[Word and element pointing lines]
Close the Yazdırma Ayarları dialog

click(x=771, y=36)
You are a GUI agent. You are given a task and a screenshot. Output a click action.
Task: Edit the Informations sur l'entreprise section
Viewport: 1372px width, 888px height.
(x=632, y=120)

## Do this
Which lines above contain the word "click"? Copy each one in full, and treat uppercase and lowercase as different.

## Answer to this problem
click(x=771, y=36)
You are a GUI agent. You are given a task and a screenshot. Output a click action.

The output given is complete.